Exercise task:
Answer these questions from the forum thread below about Threat Prevention on the RT2600ac router:
(a) Roughly how many signatures does the Misc Attack (Medium) class hold?
(b) At what percentage does total RAM usage stay?
(c) With what file system are the replying user's drives formatted?

Source document:
* Start *
Threat Prevention Router reliability with TP in SRM 1.3.1

Currently reading
Threat Prevention Router reliability with TP in SRM 1.3.1

fredbert

Moderator
NAS Support
Subscriber
5,269
2,125
NAS
DS1520+, DS218+, DS215j
Router
  1. RT2600ac
  2. MR2200ac
  3. RT6600ax
  4. WRX560
Operating system
  1. macOS
Mobile operating system
  1. iOS
I have been having issues with my RT2600ac rebooting randomly and I'm sure it has something to do with Threat Prevention.

I've not made extensive notes about when it happens but I have notifications and SRM log that suggest many reboots have occurred around the time that TP is scheduled to update its signatures. Then today when I checked the ET Open version notes and wanted to check my settings on the much updated Misc Attack (Medium) class I find that loading this into the web view doesn't finish and most often causes the router to reboot: there are nearly 52k signatures in this class.

The CPU is always very high when TP is starting up / updating, yet total usage RAM is consistently at 60%.

I've been testing with System Database on external USB3 drives housing M2 SSD and HDD. Also enabling and disabling the downgrade USB3 to USB2 option. I haven't yet tried uninstalling TP completely and starting a new install. It could be a USB drive issue, with both of them, or it could be a USB ports issue on the router.

I noted today that three 3CORE signatures have been removed from ET Open but I have these configured in my self-defined rules: I don't yet want to delete my rules but I wonder what checking is done to for this situation.
 
Last edited:
Not seeing 2600 log reboots here. No V1.3.1-1 reboot schedule programmed at all. Both 2600 on UPS. Tell me where you determine that TP has rebooted separate from 2600 and I’ll check to see if my 2 is doing the same. One is M.2 SSD to USBV3, other is Sata SSD to USBV3. Both 128GB, relatively no-name Mfg. Both here using same TP 160+ rule sets. Both at USBV3 speeds formatted ext4. Both write cache. Both set to NOT pass unprocessed packets (yet to see anything strange). Both on command line speed tests repeatedly report approx same speeds. I am using a clip on ferrite bead for cable management and drives are Velcro attached at bottom of 2600, as “dusting” once locked up 2600 due to movement of USBV3 connection with loose drive laying on table top underneath.
* End *
Supplied data:
* Start *
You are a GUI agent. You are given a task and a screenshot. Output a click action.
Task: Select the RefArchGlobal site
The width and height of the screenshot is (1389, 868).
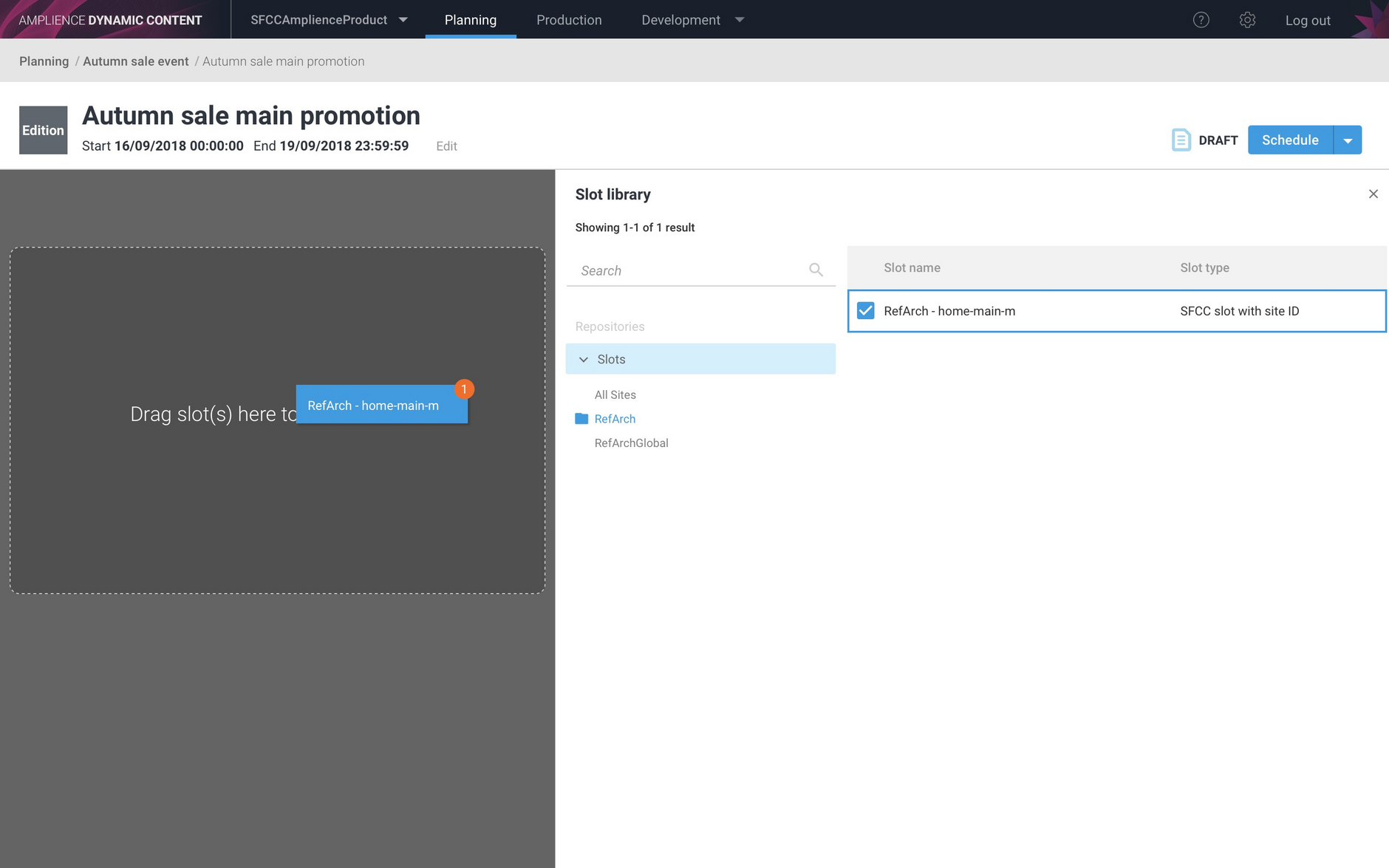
* End *
Task output:
(a) Nearly 52k.
(b) 60%.
(c) ext4.